An orbital debris removal research project by Astroscale Japan Inc. is to launch later this month or in early March aboard an Electron rocket by Rocket Lab.

The Rocket Lab Electron, carrying Astroscale’s ADRAS-J satellite, is to lift off from Rocket Lab Launch Complex 1 in New Zealand.

“The mission is the first phase of an orbital debris removal program,” Rocket Lab said on Feb. 7. “The 150-kilogram ADRAS-J satellite will approach an aged, derelict rocket stage in orbit to observe it closely, understand how it behaves and determine potential methods for its assisted deorbiting in future. The rocket stage it will be observing is the Japanese H-2A upper stage left in low Earth orbit after the launch of the GOSAT Earth observation satellite in 2009. ADRAS-J will fly around the stage, 11 meters long and four meters in diameter, inspecting it with cameras. After deployment from Electron, Astroscale’s full mission will take between three and six months to complete.”

Read more: Astroscale Hopes ADRAS-J Mission Will Lay the Groundwork for Commercial Debris Removal

Astroscale’s ELSA-d orbital debris demonstrator launched in 2021, to show how it could push space objects into the Earth’s atmosphere where they would burn up. However, four of the servicer’s eight thrusters had experienced technical difficulties and Astroscale said that it would abandon its mission to capture a space object.

Astroscale announced that the mission had ended last month “with the safe and controlled de-orbit operations of the ELSA-d servicer satellite using the remaining operational thrusters.”

ADRAS-J represents “the world’s first attempt to safely approach, characterize and survey the state of an existing piece of unprepared large debris through rendezvous and proximity operations,” Astroscale said last month upon announcing the end of the ELSA-d mission.

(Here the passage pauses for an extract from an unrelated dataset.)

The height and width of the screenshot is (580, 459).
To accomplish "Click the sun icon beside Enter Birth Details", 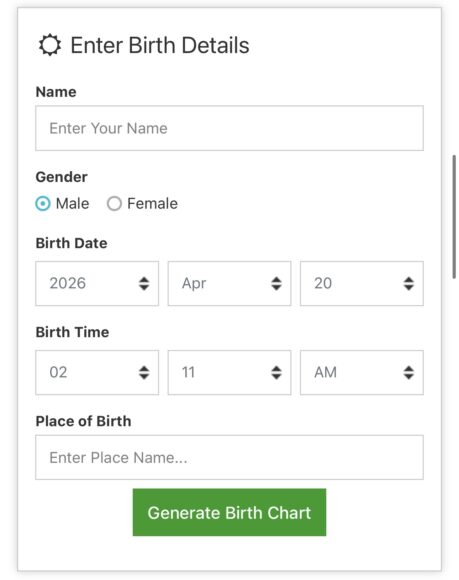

Rocket Lab said on Feb. 7 that enabling ADRAS-J’s “rendezvous with a non-cooperative space object requires a dedicated launch, highly responsive mission planning and extremely tight margins on orbital parameters” and that the company “only received the final perigee, apogee, and inclination from Astroscale 20 days before launch.”

“The mission also demands highly accurate orbital insertion with tighter margins than required on most standard missions,” Rocket Lab said.

The upcoming ADRAS-J “On Closer Inspection” mission is to be Rocket Lab’s second launch this year and the 44th Electron mission, the company said.